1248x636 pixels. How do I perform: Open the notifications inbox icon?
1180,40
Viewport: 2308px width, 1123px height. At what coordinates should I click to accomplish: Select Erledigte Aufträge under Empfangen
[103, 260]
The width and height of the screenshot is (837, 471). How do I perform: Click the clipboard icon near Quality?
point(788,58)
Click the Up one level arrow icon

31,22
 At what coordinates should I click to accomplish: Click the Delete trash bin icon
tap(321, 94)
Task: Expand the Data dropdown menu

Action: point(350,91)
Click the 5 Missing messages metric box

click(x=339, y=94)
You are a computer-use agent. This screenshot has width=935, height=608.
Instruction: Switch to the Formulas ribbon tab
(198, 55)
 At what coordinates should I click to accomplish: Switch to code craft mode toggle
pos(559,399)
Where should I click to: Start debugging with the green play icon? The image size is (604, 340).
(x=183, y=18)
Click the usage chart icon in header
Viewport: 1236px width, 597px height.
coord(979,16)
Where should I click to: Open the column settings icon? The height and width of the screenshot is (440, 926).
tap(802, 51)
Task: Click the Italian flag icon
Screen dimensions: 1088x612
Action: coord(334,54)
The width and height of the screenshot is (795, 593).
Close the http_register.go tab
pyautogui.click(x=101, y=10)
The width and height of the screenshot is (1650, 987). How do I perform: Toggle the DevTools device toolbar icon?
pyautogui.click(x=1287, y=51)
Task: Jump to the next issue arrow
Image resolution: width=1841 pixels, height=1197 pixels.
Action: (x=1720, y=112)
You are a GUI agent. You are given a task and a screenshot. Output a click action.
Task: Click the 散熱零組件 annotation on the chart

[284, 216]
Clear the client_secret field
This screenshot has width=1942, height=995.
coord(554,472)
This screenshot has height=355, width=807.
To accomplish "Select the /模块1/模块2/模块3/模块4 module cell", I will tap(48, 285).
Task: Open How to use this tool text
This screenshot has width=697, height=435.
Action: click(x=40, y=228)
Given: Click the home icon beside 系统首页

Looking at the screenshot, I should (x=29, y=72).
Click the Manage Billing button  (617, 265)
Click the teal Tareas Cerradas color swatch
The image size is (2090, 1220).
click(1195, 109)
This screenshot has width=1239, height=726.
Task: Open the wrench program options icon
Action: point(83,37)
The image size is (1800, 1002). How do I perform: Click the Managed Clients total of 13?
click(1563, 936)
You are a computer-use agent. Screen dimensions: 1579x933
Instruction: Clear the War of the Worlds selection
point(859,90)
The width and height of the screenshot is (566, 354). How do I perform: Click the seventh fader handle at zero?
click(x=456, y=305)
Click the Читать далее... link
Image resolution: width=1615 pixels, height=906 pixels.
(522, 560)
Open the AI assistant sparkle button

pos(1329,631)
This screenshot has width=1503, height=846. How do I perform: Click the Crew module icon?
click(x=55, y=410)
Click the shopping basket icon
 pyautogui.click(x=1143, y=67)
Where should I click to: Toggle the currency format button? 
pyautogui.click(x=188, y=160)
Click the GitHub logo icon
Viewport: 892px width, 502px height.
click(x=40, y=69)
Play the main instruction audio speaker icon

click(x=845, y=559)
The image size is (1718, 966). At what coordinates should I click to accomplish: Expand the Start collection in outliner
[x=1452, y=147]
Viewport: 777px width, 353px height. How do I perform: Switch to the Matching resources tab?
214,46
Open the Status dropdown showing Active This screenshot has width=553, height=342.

● ● ● ● ● ● ●

Your goal: The answer must consist of each line from the data that includes the string "computer".

Solution:
You are a computer-use agent. This screenshot has width=935, height=608.
You are a computer-use agent. Screen dimensions: 1579x933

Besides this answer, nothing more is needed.